Salah satu undang-undang yang bertentangan dengan asas demokrasi ialah Pasal 201 ayat (10) dan ayat (11) yang kurang lebih menjelaskan tentang kosongnya kursi pejabat Gubernur/Bupati/Walikota, akan diisi dengan diangkatnya jabatan pimpinan tinggi sampai dengan pelantikan Gubernur/Bupati/Walikota. Dengan kata lain pengangkatan seorang pemimpin ditunjuk oleh pemerintah, dimana keputusan tersebut sangatlah disayangkan bagi masyarakat, karena masyarakat kehilangan kesempatan untuk memilih pemimpin yang diharapkan dapat membawa kesejahteraan, tetapi dipaksa menerima pemimpin yang hanya dikenal oleh visi misinya lewat kampanye.
Adapula masalah dalam Pilkada yang kandidat pasangan calonnya kurang dikenal oleh masyarakat luas, sehingga antusias masyarakat berkurang dan mengakibatkan pemilihan yang tidak efektif, seperti pencoblosan pasangan calon yang sebenarnya peserta sendiri tidak tahu latar belakangnya seperti apa, visi misinya bagaimana, dan sebagainya. Â Kasus ini umumnya ditemukan dalam pemilihan kepala daerah tingkat kabupaten.
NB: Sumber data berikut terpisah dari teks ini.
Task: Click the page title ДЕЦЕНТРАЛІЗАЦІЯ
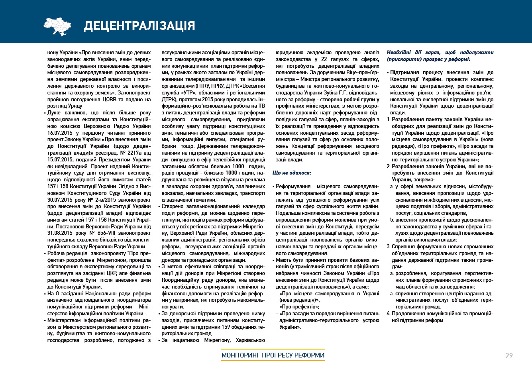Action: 139,26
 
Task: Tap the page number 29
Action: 509,355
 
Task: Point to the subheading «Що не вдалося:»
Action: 292,173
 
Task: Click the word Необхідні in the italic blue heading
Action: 400,53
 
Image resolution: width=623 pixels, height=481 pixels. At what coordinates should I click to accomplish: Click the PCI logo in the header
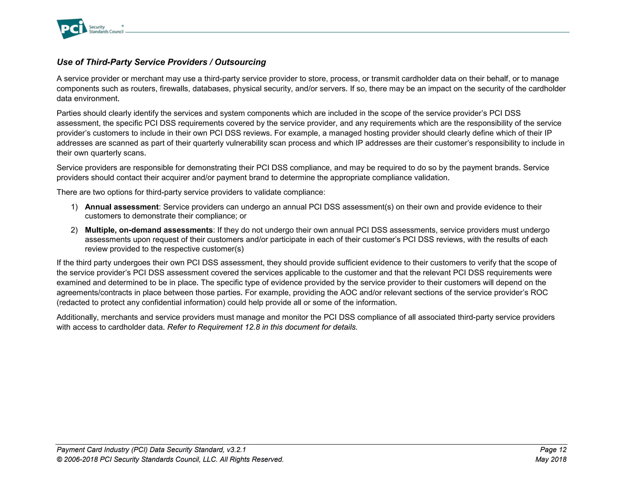[72, 29]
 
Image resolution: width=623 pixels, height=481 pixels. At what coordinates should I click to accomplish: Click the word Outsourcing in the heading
[240, 62]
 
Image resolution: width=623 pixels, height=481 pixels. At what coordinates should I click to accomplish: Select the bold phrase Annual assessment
[122, 207]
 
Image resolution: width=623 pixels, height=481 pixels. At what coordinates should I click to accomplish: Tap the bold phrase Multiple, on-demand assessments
[148, 230]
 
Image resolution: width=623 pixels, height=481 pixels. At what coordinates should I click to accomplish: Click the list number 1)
[74, 207]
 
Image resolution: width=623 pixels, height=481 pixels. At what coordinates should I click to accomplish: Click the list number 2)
[74, 230]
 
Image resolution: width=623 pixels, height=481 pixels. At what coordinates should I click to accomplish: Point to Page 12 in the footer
[553, 450]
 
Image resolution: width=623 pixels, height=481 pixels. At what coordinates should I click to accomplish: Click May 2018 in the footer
[551, 459]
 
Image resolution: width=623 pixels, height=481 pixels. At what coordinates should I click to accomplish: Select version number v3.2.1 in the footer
[236, 450]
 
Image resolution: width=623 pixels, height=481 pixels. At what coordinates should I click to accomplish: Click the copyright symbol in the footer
[60, 459]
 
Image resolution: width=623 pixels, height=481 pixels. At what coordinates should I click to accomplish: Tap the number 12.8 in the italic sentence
[252, 327]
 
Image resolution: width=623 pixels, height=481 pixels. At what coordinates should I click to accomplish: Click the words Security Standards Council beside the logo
[106, 29]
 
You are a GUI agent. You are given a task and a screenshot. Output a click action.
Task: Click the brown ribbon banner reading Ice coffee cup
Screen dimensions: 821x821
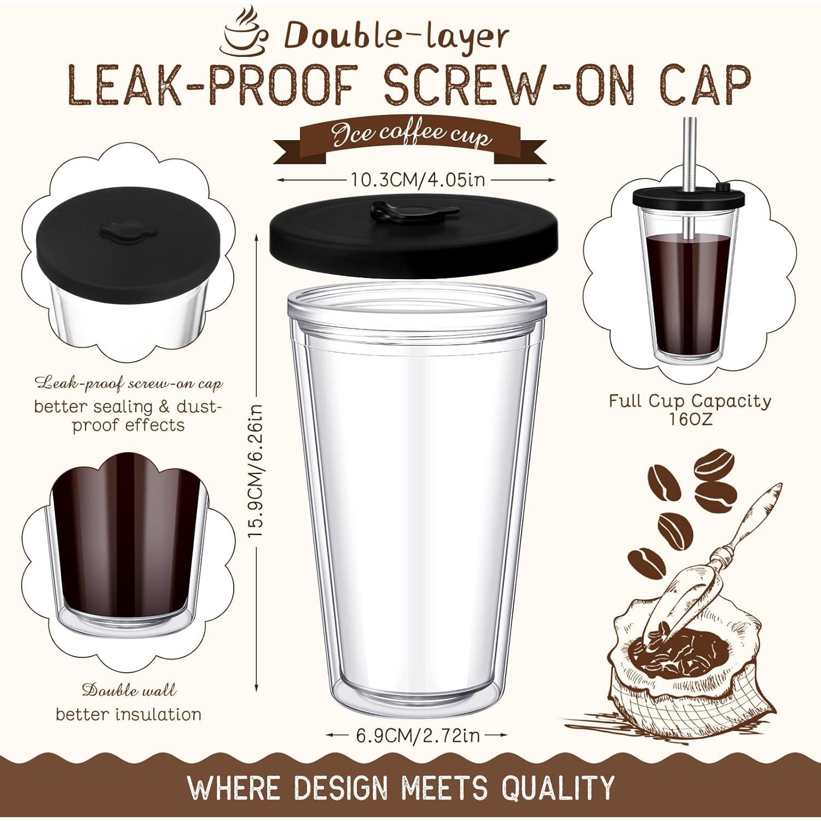[410, 137]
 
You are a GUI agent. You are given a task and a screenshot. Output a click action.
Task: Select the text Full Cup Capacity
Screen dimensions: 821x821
[690, 401]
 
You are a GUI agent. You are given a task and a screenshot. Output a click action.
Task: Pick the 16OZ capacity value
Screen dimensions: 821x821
[690, 420]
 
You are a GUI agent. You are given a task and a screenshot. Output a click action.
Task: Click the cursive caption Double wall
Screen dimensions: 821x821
[129, 690]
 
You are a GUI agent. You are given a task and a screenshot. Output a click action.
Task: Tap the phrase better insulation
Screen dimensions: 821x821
[129, 714]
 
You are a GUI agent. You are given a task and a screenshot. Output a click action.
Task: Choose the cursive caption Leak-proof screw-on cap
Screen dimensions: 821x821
[129, 383]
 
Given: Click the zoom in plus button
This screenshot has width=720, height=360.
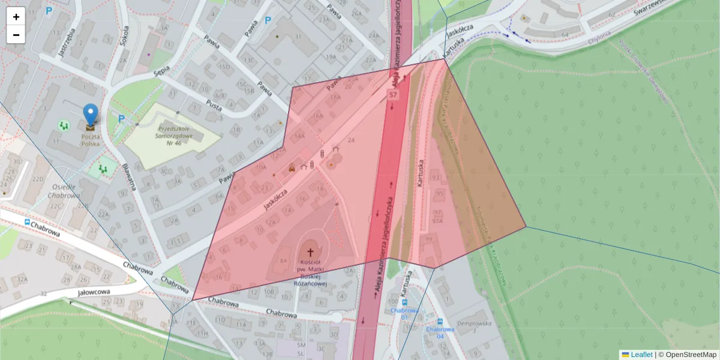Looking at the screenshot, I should (x=16, y=17).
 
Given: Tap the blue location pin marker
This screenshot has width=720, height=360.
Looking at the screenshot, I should (x=91, y=115).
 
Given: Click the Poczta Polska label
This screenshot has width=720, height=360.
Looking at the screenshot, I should (x=90, y=140).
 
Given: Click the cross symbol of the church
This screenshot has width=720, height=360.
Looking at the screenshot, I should (x=310, y=252).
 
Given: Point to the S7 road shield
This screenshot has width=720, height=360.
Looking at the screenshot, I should (x=393, y=95).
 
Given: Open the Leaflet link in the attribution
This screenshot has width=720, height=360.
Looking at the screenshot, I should (x=640, y=355).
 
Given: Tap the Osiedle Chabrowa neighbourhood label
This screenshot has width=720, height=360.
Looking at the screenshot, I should (x=64, y=190).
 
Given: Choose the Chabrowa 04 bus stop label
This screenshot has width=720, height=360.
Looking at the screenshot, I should (x=440, y=332).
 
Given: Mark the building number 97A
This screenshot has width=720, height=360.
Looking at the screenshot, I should (x=437, y=221).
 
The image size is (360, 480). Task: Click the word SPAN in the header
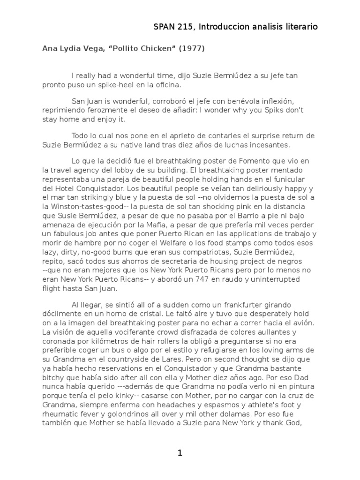tap(164, 27)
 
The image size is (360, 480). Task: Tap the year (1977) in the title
tap(190, 48)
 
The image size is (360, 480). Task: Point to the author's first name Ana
tap(49, 48)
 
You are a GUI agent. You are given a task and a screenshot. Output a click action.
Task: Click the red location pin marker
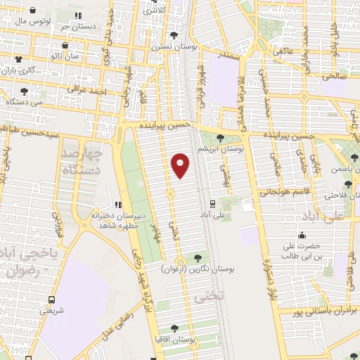point(180,165)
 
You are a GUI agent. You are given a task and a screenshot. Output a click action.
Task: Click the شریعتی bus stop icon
point(49,297)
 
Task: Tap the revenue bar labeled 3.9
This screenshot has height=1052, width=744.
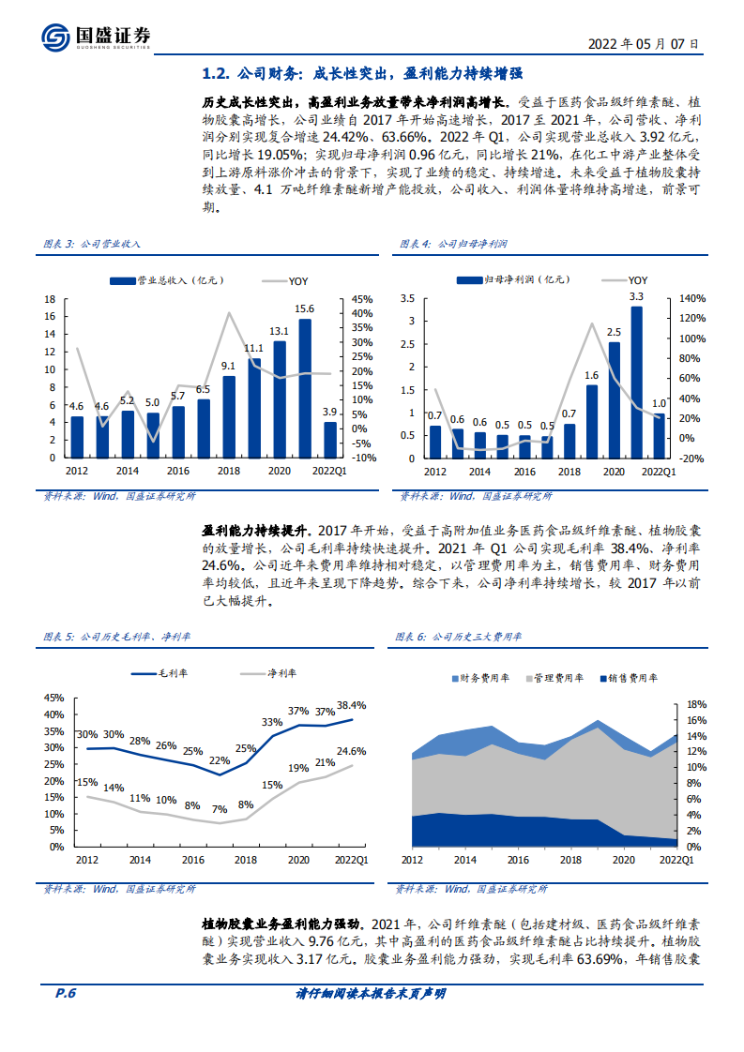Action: click(329, 440)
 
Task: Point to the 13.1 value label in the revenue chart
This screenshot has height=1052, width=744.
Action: click(279, 331)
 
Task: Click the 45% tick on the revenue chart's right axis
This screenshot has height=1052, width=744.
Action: click(364, 299)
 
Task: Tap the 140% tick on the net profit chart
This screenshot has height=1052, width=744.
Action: click(691, 299)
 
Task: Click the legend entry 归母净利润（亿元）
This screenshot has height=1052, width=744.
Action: click(512, 279)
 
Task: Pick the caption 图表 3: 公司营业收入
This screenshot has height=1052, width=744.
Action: click(92, 243)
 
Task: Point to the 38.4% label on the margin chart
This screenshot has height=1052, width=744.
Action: click(351, 705)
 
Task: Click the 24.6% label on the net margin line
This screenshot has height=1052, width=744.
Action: click(351, 751)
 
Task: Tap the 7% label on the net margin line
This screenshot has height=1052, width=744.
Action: click(220, 809)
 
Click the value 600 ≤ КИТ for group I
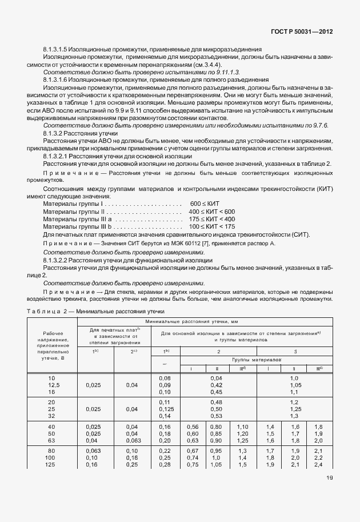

Berdasarkan permasalahan yang terjadi seperti adanya politik uang, persaingan antar kandidat yang kurang kompetitif telah menunjukkan bahwasanya pemilihan pemimpin di kotamadya belum berjalan dengan bersih. Belum lagi kampanye-kampanye gelap yang marak terjadi menjadikan persaingan yang tidak sehat. Sebagai pemilik hak suara kita harus menyikapi permasalahan ini dengan kedewasaan. Dengan tidak menerima apapun bentuk kampanye-kampanye hitam. Jangan sampai hak suara kita dibeli dengan sejumlah uang yang tidak seberapa.